"Dude, are you hungry? I haven't eaten since later this afternoon."

Take equal parts pi, startup.com, Memento, The Man Who Folded Himself, The End of Eternity, Donnie Darko, add a little LSD, mix well, and you've got Primer (full title: Primer: What Happens If It Actually Works?)

A movie filmed for only $7,000, Primer is one of those movies that requires repeat viewings. You will not "get it" your first time through, maybe not even the second. Or the third. I myself have seen the movie four times, which is very rare for me, and I can't stop thinking about it even so. The movie requires you to pay attention to details, listen to the dialogue, and speculate on what it is you're really seeing. There's a lot of geekspeak, but that's just babble, usually meant to divert your attention.

As the movie begins we're introduced to 4 geeks who are trying to bootstrap a new hi-tech company out of a garage. They're not doing so well--none of them have quit their day jobs--but they've got some new ideas. Our two main protagonists, Aaron and Abe (I believe the two names are deliberately chosen to confuse the viewer) have an idea that they're keeping separate from their two partners.

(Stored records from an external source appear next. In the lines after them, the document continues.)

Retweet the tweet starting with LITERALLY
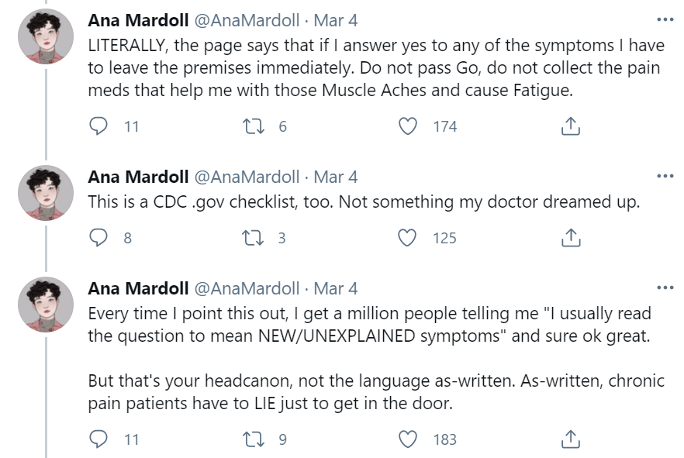The width and height of the screenshot is (684, 458). [254, 126]
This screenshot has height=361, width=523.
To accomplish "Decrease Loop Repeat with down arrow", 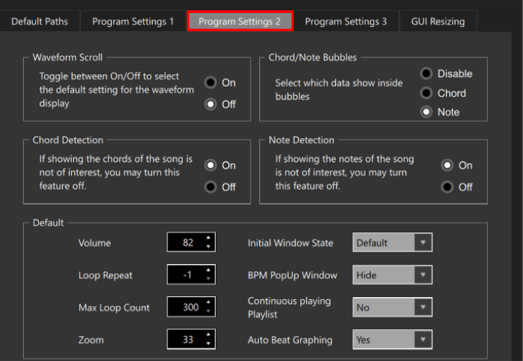I will [208, 279].
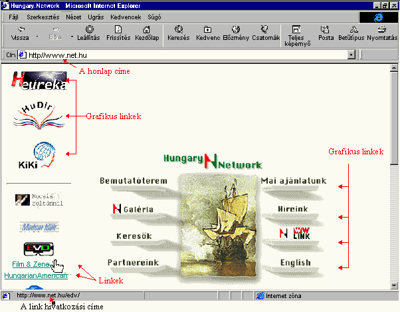The image size is (400, 312).
Task: Click inside the address URL field
Action: 186,55
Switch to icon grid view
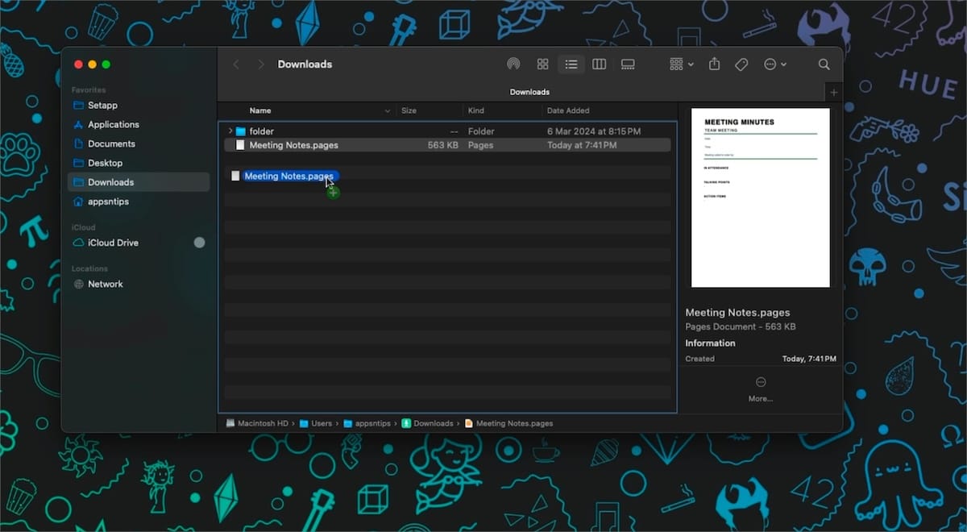This screenshot has width=967, height=532. (542, 64)
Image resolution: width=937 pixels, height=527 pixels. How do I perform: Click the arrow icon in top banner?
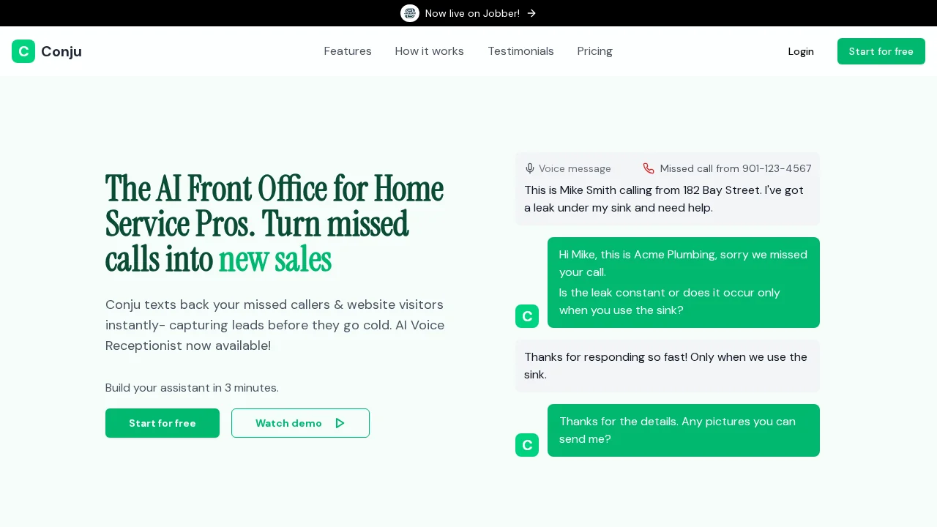click(531, 13)
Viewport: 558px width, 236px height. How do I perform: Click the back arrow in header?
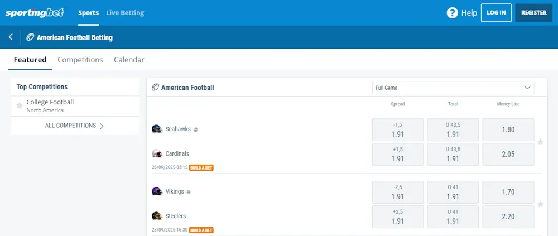[x=11, y=37]
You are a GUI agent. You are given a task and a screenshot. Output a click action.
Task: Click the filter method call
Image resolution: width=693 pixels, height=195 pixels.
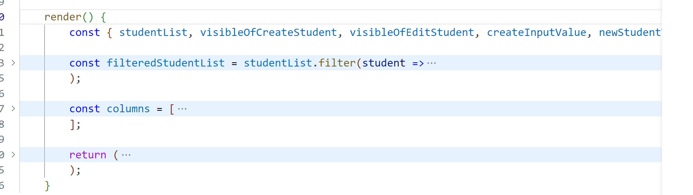[x=337, y=63]
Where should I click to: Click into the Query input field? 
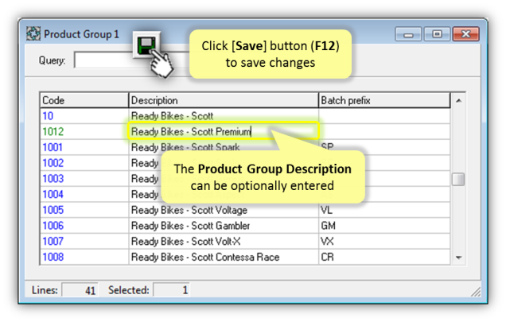107,60

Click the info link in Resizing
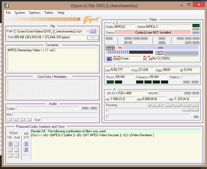pos(196,116)
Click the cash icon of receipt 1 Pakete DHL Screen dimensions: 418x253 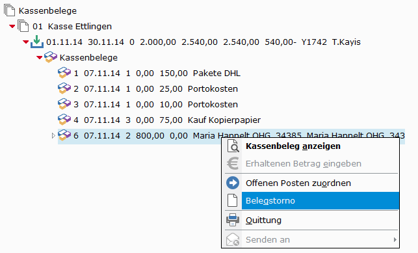pyautogui.click(x=64, y=73)
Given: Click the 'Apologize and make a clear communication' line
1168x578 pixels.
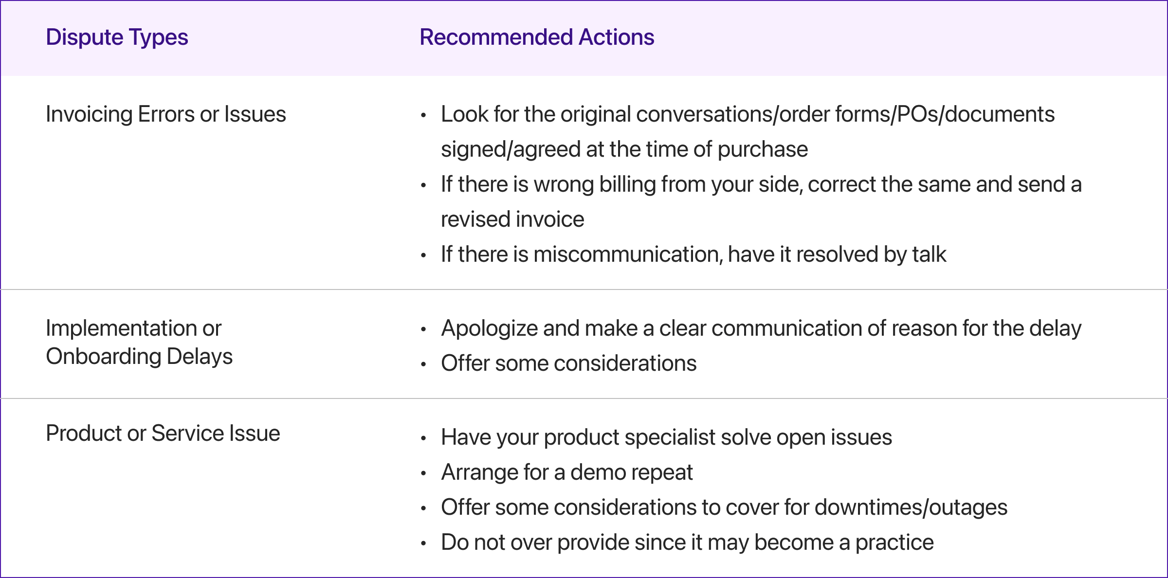Looking at the screenshot, I should point(761,328).
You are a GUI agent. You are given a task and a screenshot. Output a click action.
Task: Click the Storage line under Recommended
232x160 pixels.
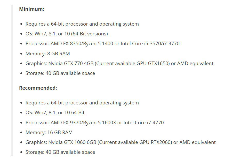pos(60,152)
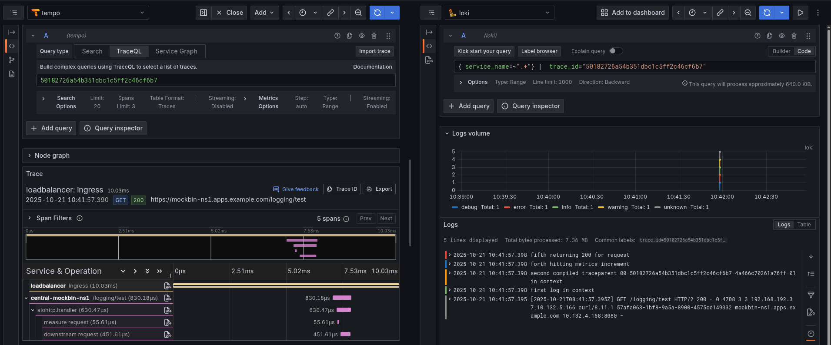Delete the Tempo query A with trash icon
This screenshot has width=831, height=345.
tap(374, 36)
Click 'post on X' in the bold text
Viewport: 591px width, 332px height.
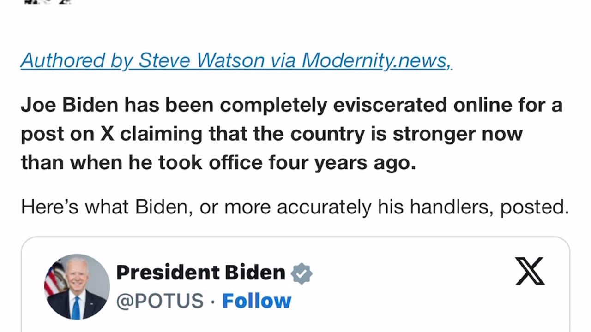(67, 134)
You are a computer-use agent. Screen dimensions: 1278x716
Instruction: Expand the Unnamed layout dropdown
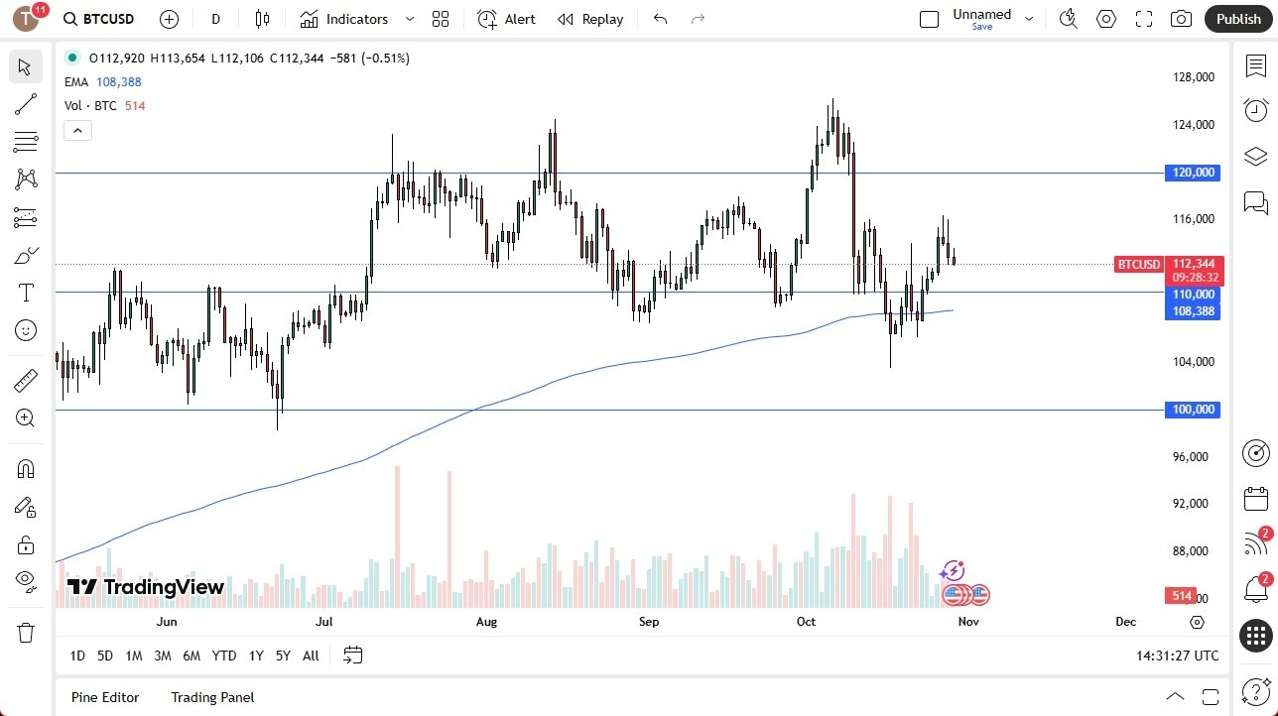(1029, 18)
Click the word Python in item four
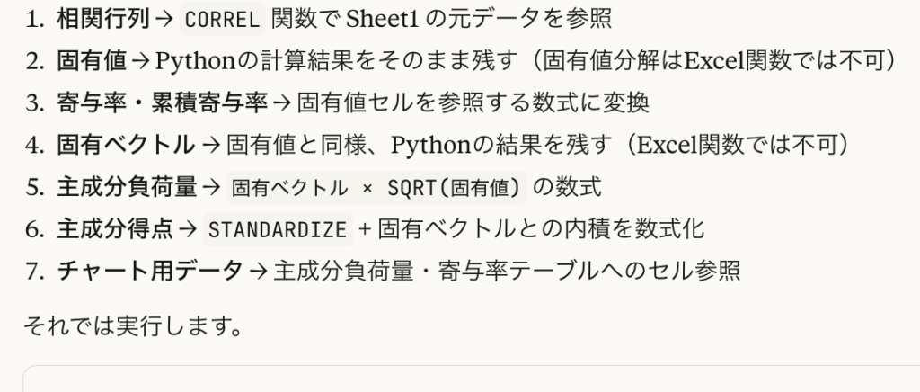The width and height of the screenshot is (920, 392). click(425, 144)
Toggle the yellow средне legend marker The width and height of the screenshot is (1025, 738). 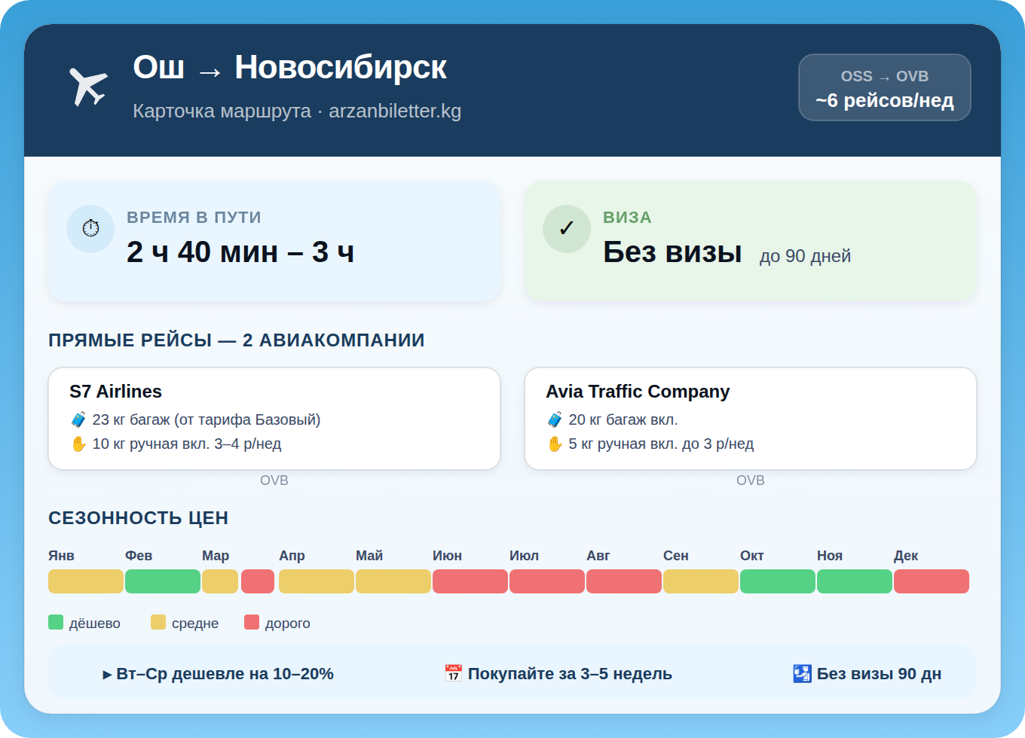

It seems that whatever product they're working on is difficult to manufacture. At first. They're trying to make a way for, I think, ceramic to become lighter, using a process which can be done at near room temperature.

As these entrepreneurs follow their ideas down what seems, at first, a logical path, they begin to notice some strange anomalies. The machine they've constructed seems to be generating more power than what it's drawing from two car batteries. Eventually, the machine runs by itself with no visible power source, for a couple of minutes.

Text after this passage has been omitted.